Not far from Hockenmaier’s rare plant and orchid conservatory, I meet up with Art Mendoza, who grows nothing but Cymbidiums which, in Southern California, are invariably grown outdoors, generally under shade cloth. Unlike the more tropical species I have just encountered, Cymbidiums absolutely require a dose of cold weather in the fall to bloom well the following spring. Mendoza hangs his Cymbidiums from wooden beams overhead since cymbidiums whose containers rest on the ground are highly susceptible to fungus problems. Mendoza will be holding a special Cymbidium sale on March 22, 23, and 24, from 9am to 5pm, at 16057 Nordhoff Street, in North Hills. Refreshments will be served. His nursery is also open daily to the public by appointment only. For more information, call (818) 903-4073.
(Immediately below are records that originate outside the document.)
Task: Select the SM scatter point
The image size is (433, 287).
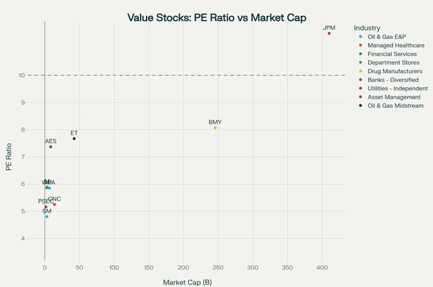Action: click(47, 217)
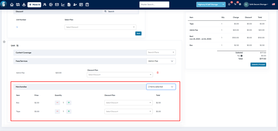The height and width of the screenshot is (131, 278).
Task: Click the envelope mail icon
Action: tap(57, 5)
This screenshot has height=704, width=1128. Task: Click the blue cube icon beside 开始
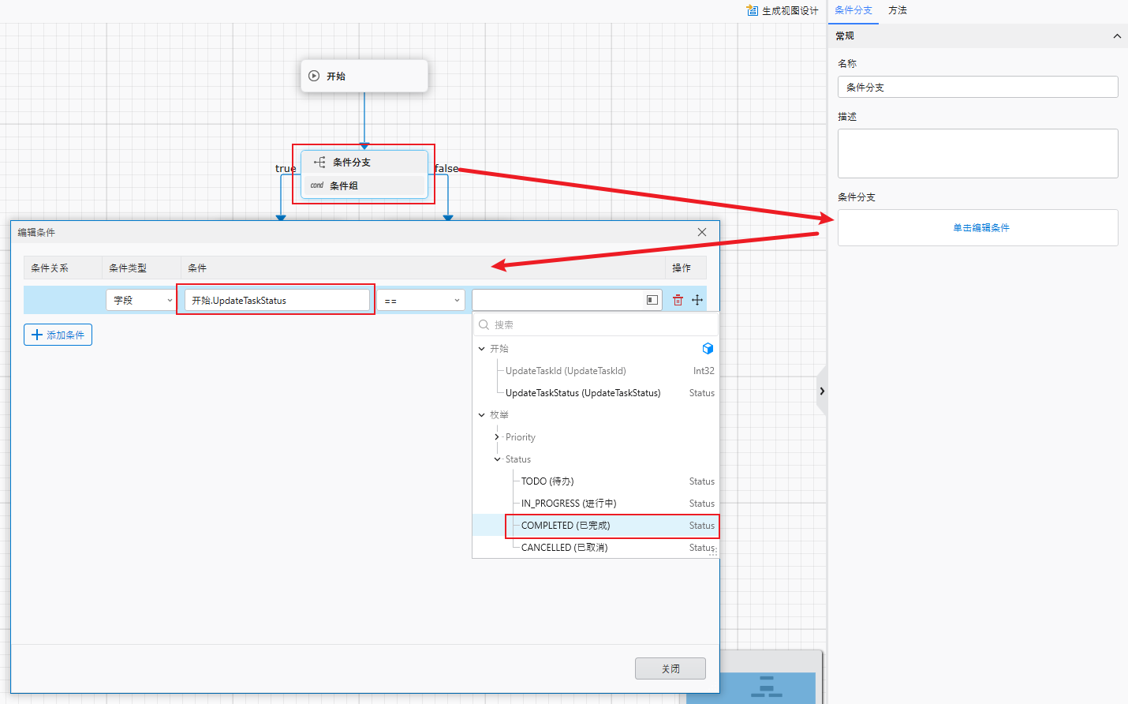(x=708, y=349)
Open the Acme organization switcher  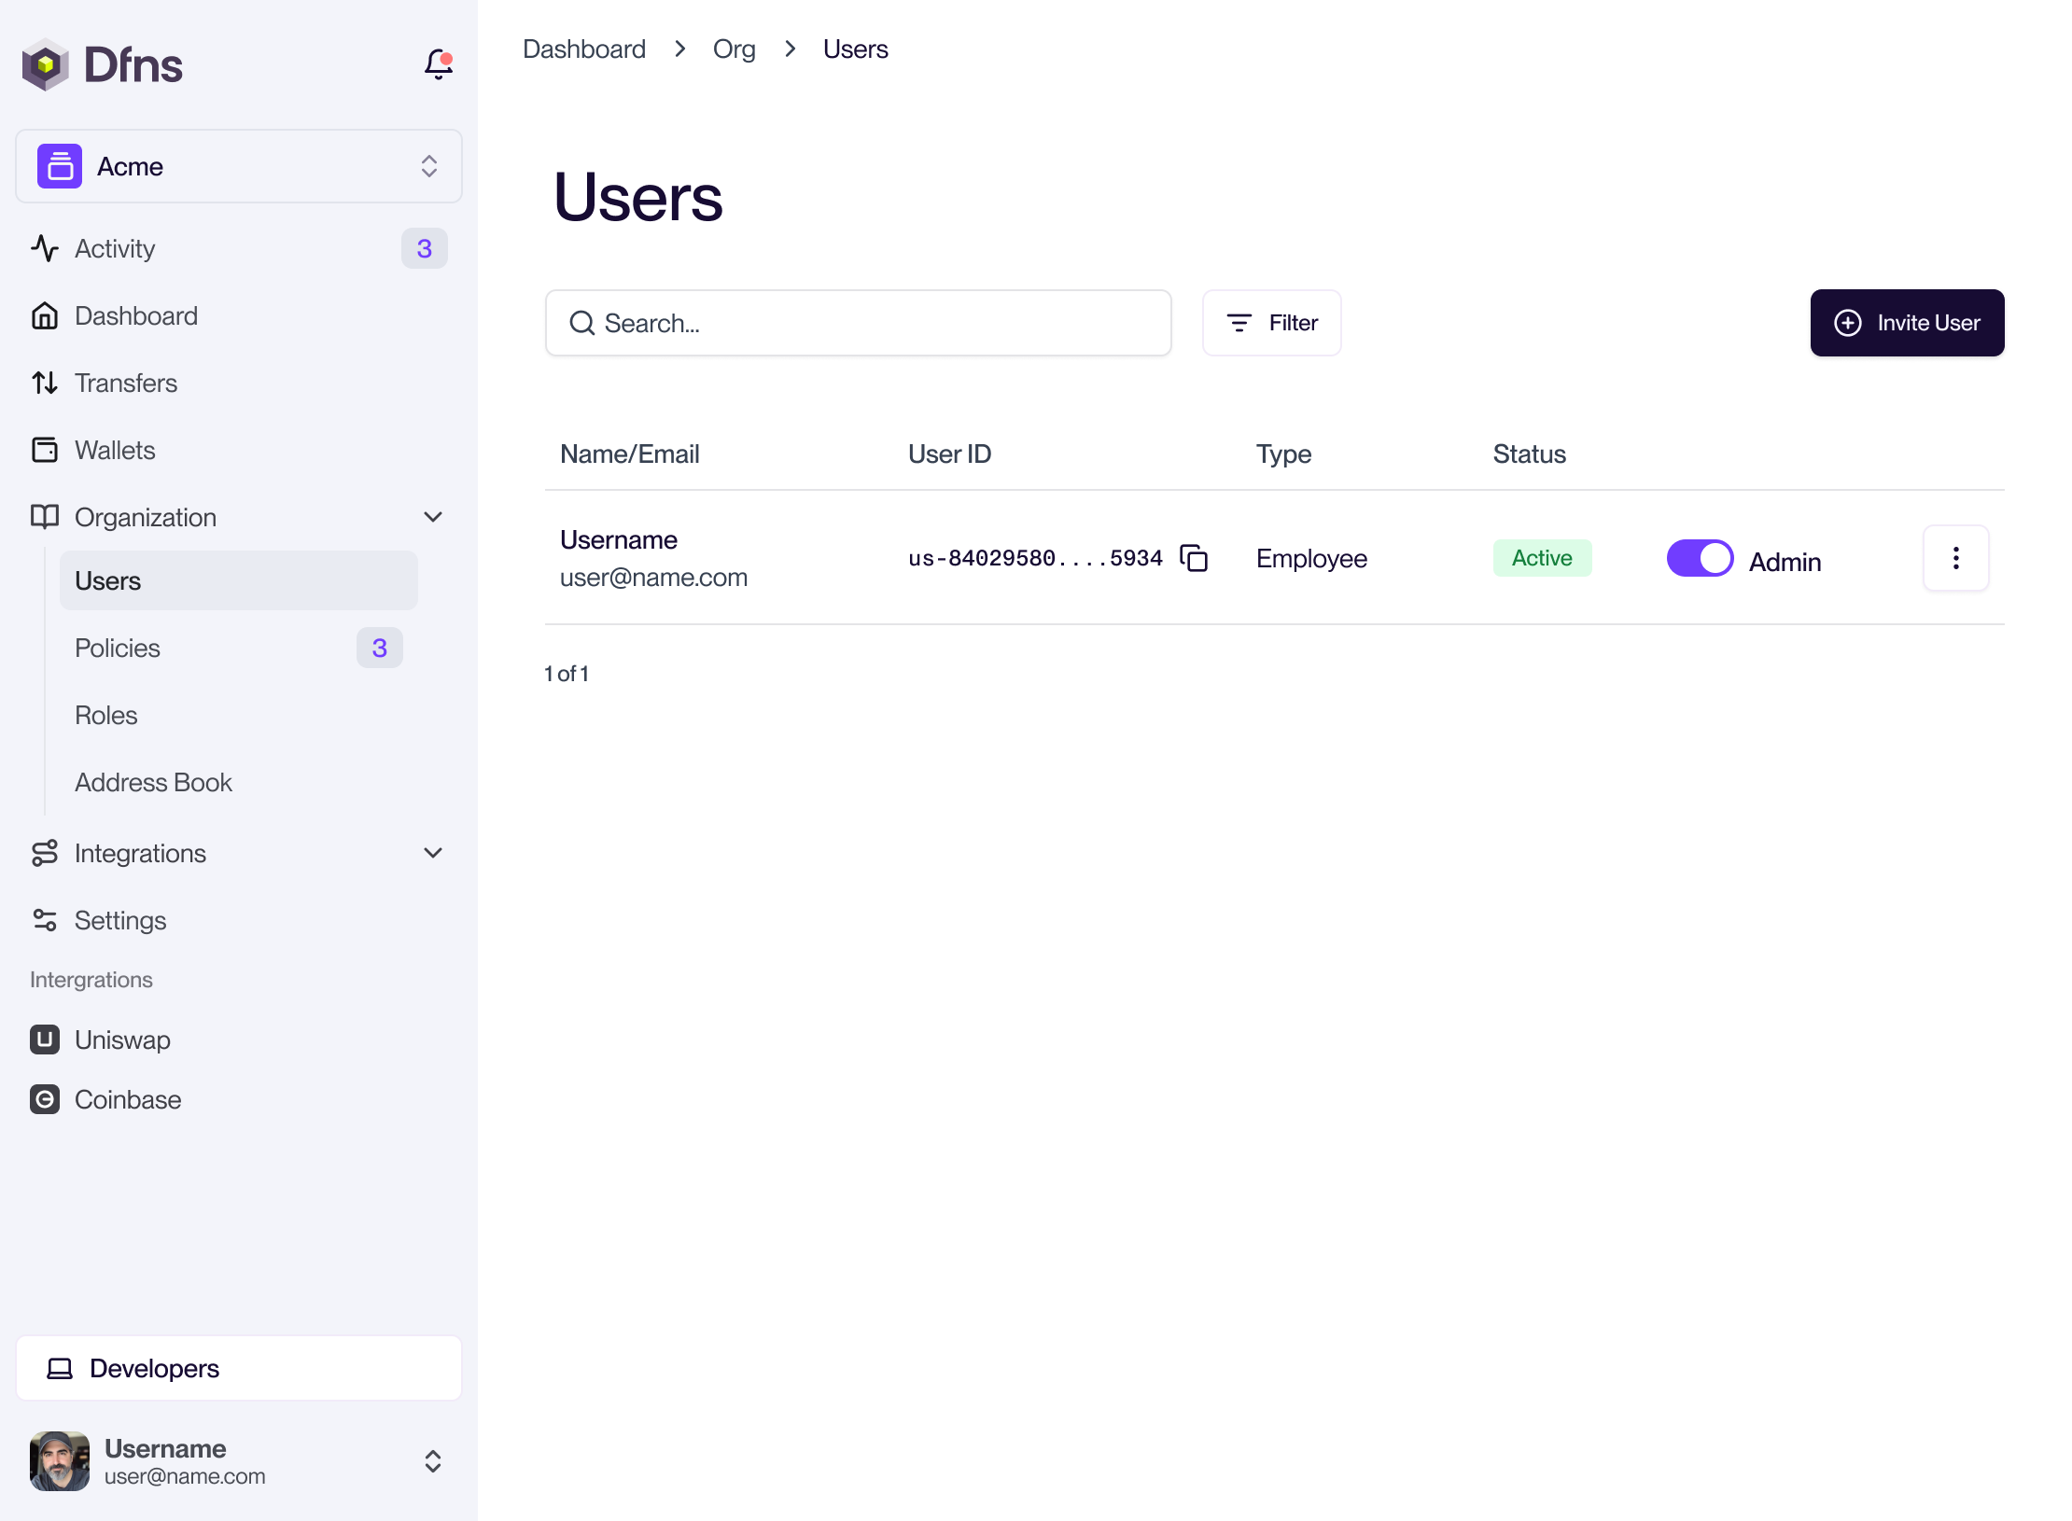coord(239,166)
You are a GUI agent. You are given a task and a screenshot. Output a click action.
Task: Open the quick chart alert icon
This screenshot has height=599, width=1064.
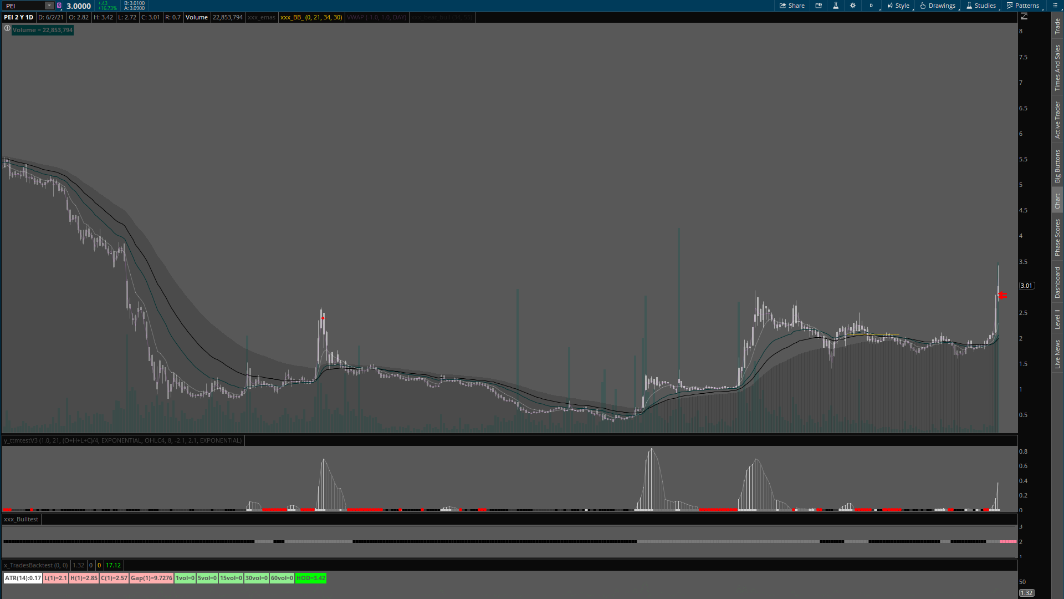(x=819, y=6)
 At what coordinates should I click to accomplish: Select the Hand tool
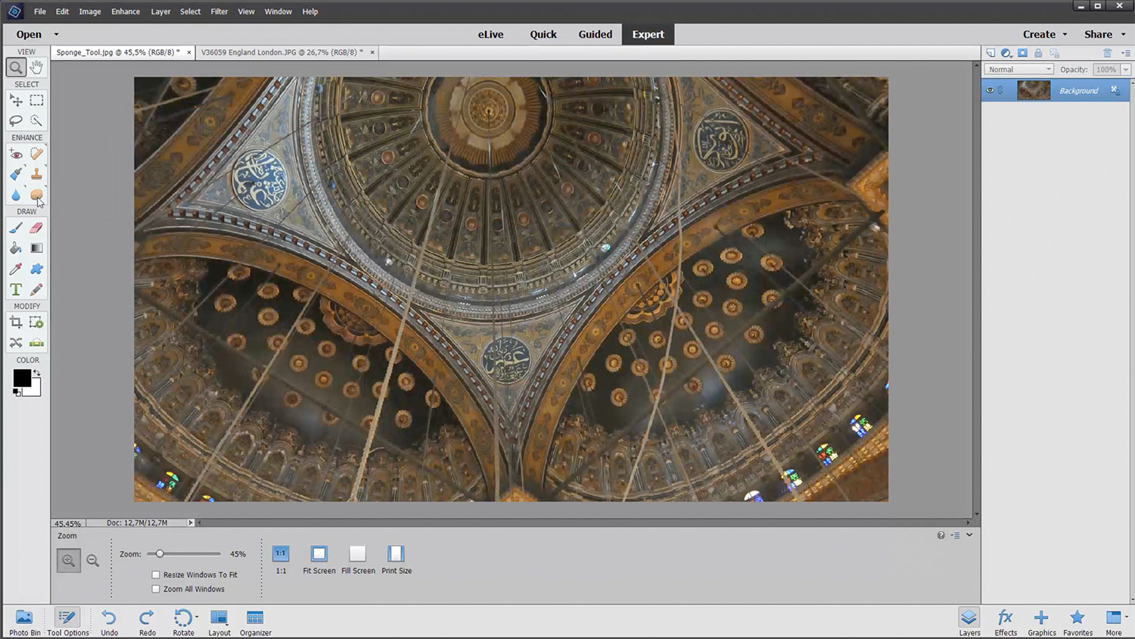(x=36, y=67)
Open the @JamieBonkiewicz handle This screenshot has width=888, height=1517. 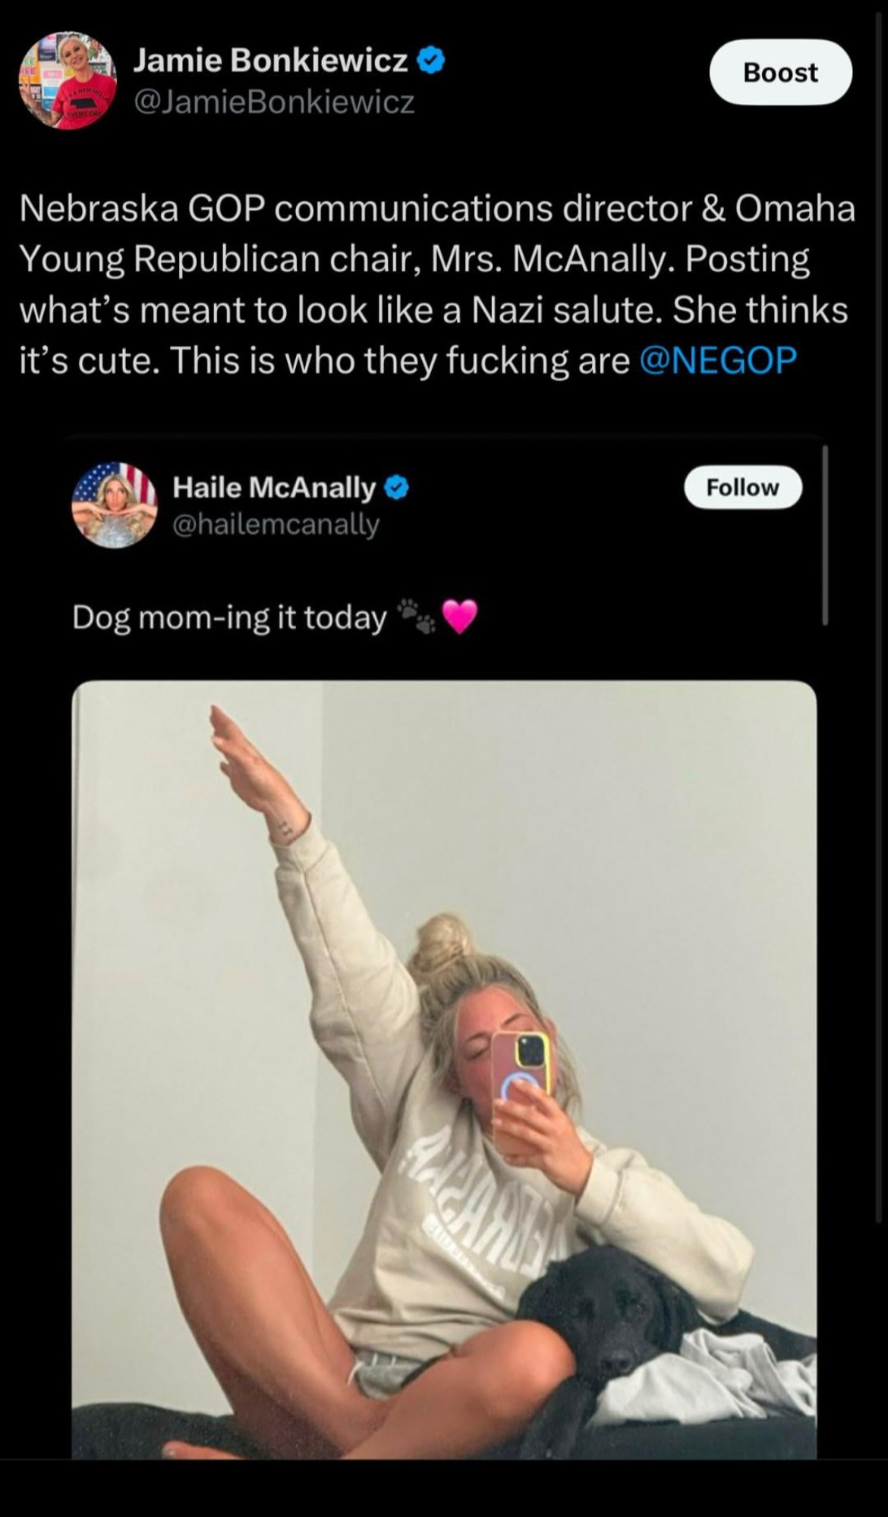[274, 102]
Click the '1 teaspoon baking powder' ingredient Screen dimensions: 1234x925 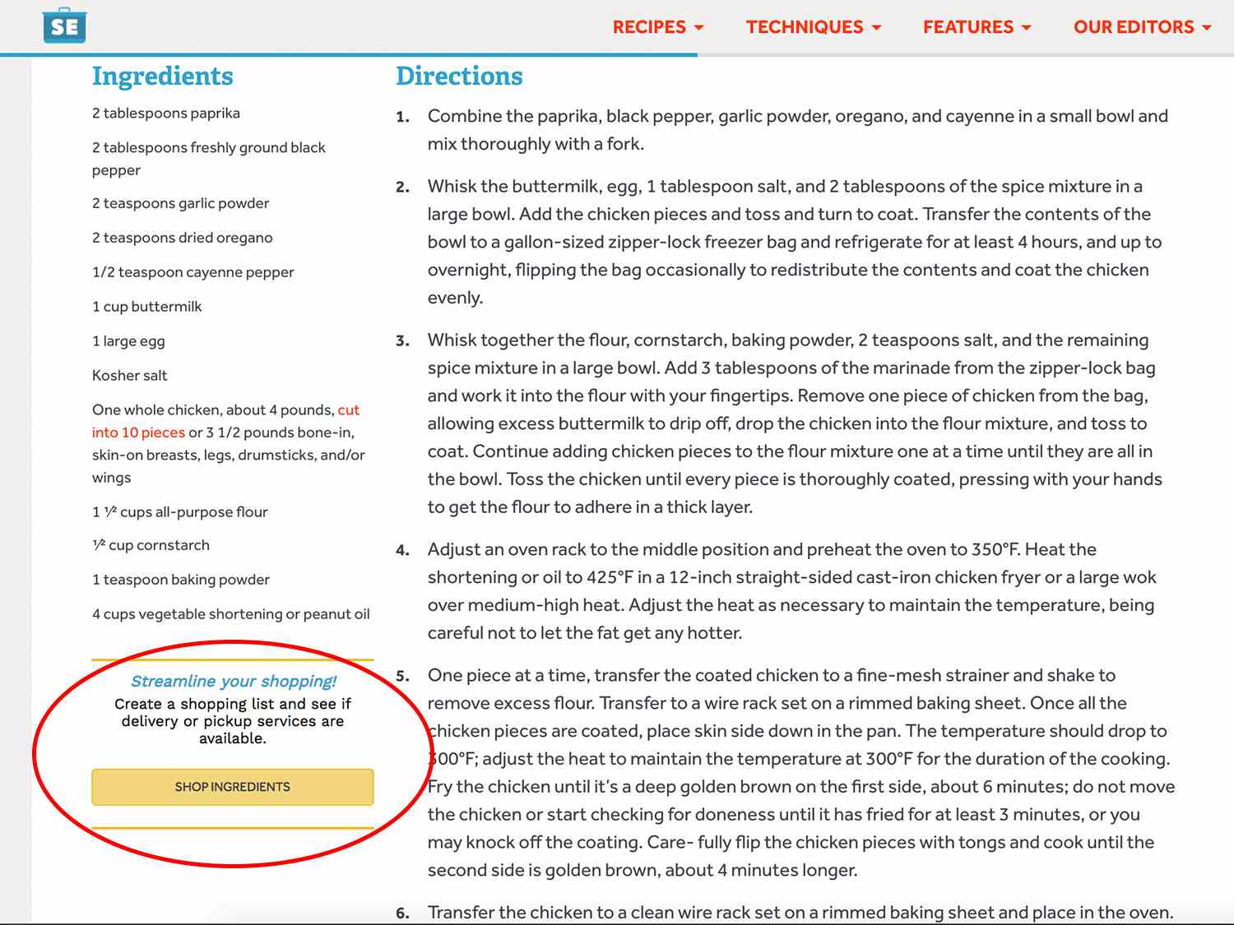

Tip of the Week: For years I had seen a plant called living stones (Lithops spp.) growing in the succulent section of local nurseries. I had done some investigation of these plants, only to learn that they could only be grown in containers and did not reach more than an inch or two in size. Imagine my surprise when I saw robust living stone look alikes, a full four inches across, growing in a planter adjacent to Hockenmaier’s driveway. What I saw was not actually a living stone but a relative called a split rock (Pleiosopilos nelii). Split rocks, it seems, are not at all finicky and can grow in any sunny garden spot with decent soil drainage.